If a line in the data below holds the word "Focus", copy it.
====== Exercise material
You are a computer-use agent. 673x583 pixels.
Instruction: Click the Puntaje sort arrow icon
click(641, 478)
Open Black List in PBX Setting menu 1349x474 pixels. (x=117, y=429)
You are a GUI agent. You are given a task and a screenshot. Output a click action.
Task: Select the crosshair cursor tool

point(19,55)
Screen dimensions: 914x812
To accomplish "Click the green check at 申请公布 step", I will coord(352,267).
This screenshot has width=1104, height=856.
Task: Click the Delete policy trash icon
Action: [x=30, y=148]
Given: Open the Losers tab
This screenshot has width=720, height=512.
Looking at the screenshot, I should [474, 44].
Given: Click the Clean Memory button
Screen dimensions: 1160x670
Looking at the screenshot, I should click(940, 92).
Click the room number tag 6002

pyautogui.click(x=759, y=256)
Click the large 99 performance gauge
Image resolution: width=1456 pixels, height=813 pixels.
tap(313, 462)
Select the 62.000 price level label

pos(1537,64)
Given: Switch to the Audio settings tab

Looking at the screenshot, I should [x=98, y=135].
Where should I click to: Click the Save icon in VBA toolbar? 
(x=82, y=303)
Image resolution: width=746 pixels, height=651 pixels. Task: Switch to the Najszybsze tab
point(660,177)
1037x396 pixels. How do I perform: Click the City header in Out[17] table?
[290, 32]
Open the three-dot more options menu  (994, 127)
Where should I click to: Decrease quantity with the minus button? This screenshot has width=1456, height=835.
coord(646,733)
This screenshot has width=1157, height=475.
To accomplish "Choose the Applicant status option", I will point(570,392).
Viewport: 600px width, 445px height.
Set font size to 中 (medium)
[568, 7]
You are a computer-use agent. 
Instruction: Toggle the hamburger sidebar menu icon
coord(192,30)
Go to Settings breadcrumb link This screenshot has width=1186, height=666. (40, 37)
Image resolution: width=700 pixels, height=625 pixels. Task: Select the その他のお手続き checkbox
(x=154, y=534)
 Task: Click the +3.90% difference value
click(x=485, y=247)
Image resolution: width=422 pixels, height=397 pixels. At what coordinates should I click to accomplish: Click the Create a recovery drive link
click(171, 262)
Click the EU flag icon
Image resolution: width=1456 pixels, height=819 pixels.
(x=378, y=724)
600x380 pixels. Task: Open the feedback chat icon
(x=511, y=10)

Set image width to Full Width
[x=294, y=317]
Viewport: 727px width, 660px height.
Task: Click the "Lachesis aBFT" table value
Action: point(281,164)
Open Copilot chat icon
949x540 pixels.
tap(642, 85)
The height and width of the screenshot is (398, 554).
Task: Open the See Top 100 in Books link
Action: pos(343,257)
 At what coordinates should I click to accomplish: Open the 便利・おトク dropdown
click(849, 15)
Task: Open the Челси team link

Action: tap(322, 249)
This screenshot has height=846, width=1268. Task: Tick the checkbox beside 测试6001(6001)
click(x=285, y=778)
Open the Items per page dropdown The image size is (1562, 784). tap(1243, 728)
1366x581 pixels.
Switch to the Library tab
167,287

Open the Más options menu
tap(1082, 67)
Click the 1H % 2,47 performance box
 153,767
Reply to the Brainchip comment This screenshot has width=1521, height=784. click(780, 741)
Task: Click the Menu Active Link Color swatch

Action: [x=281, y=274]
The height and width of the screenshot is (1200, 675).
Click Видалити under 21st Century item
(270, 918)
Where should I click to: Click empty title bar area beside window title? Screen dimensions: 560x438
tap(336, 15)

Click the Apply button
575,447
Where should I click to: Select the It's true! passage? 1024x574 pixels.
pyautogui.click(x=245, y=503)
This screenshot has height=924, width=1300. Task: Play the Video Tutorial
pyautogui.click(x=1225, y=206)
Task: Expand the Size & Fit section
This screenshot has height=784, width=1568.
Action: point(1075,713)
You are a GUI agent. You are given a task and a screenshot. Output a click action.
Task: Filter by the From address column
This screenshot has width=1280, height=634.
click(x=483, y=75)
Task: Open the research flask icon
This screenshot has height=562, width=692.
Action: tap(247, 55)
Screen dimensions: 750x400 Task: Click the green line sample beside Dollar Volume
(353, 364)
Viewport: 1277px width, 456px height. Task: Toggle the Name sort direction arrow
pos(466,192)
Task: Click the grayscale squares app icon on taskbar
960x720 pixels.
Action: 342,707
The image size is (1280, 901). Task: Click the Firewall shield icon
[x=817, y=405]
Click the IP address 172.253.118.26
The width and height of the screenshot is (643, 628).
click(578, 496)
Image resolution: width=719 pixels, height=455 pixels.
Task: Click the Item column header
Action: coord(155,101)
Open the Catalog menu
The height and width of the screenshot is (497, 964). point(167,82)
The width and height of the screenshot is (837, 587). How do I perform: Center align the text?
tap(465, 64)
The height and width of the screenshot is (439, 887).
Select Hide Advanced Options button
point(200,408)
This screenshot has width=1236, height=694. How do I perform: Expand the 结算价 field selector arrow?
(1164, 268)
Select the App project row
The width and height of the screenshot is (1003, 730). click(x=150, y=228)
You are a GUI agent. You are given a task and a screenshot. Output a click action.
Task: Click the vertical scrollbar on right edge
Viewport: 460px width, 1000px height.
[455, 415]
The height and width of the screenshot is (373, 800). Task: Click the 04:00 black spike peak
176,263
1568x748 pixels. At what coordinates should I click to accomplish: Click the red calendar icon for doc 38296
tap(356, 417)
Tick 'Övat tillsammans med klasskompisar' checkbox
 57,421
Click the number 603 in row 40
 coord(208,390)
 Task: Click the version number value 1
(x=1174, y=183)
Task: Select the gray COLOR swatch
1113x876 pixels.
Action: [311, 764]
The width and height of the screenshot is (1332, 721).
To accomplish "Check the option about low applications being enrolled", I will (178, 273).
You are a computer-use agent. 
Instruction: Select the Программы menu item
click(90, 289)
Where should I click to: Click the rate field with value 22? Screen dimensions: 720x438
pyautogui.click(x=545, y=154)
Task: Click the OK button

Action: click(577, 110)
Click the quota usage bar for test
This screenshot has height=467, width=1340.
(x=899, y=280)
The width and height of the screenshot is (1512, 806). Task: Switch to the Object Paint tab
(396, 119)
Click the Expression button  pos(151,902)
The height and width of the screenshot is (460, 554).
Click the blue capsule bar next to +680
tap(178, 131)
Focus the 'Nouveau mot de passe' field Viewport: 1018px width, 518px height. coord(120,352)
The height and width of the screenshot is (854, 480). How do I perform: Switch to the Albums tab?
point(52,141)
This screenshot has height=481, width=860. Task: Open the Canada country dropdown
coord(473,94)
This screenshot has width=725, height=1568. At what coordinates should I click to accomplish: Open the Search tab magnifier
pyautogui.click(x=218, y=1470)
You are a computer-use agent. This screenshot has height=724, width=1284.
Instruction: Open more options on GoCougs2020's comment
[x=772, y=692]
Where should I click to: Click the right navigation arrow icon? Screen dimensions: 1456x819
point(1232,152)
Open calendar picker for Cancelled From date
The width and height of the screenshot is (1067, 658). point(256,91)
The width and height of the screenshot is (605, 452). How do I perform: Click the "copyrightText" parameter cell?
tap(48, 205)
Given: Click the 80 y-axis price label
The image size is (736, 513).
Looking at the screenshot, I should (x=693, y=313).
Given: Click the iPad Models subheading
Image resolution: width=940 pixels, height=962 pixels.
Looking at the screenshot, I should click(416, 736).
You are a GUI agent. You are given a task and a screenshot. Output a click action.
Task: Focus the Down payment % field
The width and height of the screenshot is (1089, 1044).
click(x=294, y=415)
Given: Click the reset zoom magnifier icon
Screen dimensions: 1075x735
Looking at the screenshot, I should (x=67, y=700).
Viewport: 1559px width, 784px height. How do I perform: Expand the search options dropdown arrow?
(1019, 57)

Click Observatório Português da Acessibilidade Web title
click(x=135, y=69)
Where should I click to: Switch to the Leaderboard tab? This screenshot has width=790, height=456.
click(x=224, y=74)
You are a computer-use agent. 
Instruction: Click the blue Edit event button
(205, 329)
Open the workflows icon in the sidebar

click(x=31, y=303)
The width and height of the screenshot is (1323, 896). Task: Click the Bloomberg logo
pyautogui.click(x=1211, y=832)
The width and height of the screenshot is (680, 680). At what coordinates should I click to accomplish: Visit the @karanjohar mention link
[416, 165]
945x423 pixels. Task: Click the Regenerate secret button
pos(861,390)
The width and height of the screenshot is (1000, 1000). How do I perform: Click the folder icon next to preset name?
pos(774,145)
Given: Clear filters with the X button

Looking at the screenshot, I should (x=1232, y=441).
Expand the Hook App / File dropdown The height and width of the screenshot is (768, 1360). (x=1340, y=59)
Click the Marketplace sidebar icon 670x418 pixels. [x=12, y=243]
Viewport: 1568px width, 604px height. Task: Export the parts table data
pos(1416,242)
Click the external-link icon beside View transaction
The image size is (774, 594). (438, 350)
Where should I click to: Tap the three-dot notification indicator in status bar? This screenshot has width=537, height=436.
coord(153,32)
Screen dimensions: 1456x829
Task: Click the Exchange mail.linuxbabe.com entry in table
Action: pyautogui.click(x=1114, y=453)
============
### Written reply
Focus the 'Nouveau mot de passe' field Viewport: 1018px width, 518px height. coord(120,352)
Task: Focus the Down payment % field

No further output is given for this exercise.